Although it is well known that pediatric and adult AMLs are genetically distinct diseases, the driver genes for high-risk pediatric and adult AMLs are still not fully understood. Particularly, not much is known yet about the interactions between RBPs and noncoding RNA in either adult or pediatric AMLs. Based on the transcriptome profile of the TCGA and TARGET cohorts, we construct RBP-based gene regulatory networks with upregulated genes and distance correlation tests. The upregulated genes and RBPs in pediatric and adult AMLs are different with little overlap. We identify 3 RBPs interacting with 3 snoRNA and 2 circRNAs bind and regulate over 100 upregulated RNA targets in high-risk adult AML, whereas the other two RBPs functioning with 17 lncRNAs together control over 90 upregulated RNA targets in pediatric AML. Prognostically significant RBPs, circRNAs, and lncRNAs are identified for adult and pediatric AMLs, respectively.

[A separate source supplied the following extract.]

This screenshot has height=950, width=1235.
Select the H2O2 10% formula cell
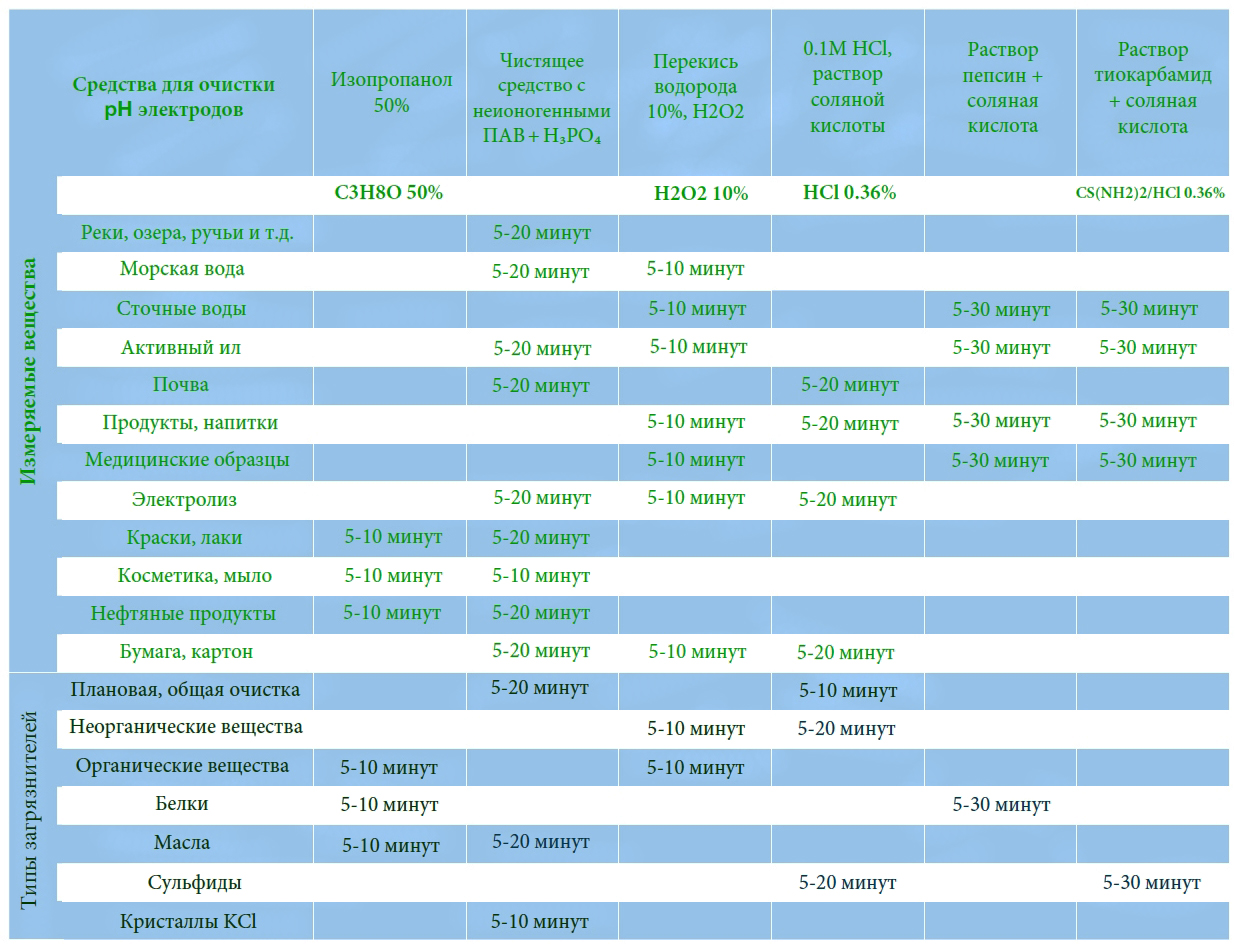[x=700, y=194]
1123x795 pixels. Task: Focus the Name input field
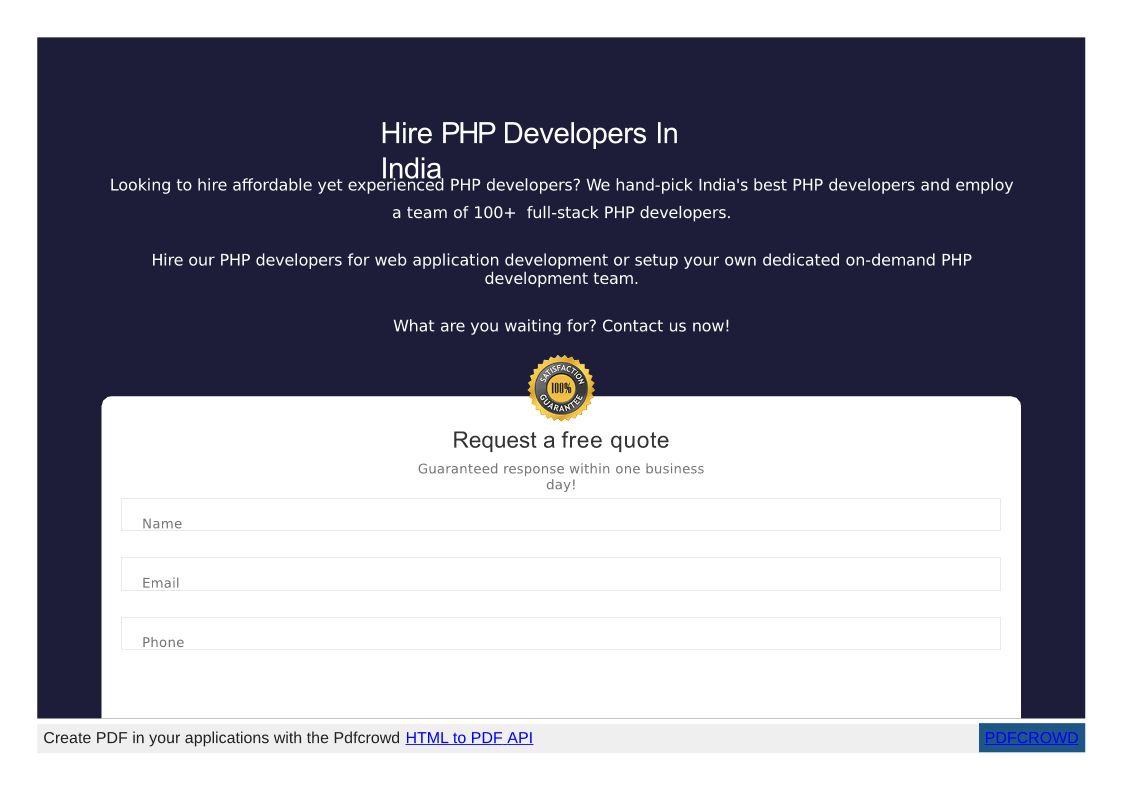(x=560, y=515)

Exploring the regulations and interactions between RBPs and ncRNAs allows better understanding of molecular mechanisms underlying adult and pediatric AMLs, and helps to identify novel RBPs and ncRNAs therapeutic targets.

ACKNOWLEDGMENT

This research is partially supported by Four Diamonds Foundation from Pennsylvania State University.

CONFLICT OF INTEREST

The authors declare no conflict of interest.

AUTHOR CONTRIBUTIONS

Designed the Study, Performed the Data Analysis, and Wrote the Manuscript, Z.L.; Participated in the Project, Made Suggestions for Improvement, and Revised the Manuscript Critically, V.S.S. and H.-G.W. All authors have read and agreed to the published version of the manuscript.

ETHICS STATEMENT

This is a secondary analysis of public available data. No human subjects are involved, and no ethical approval is required.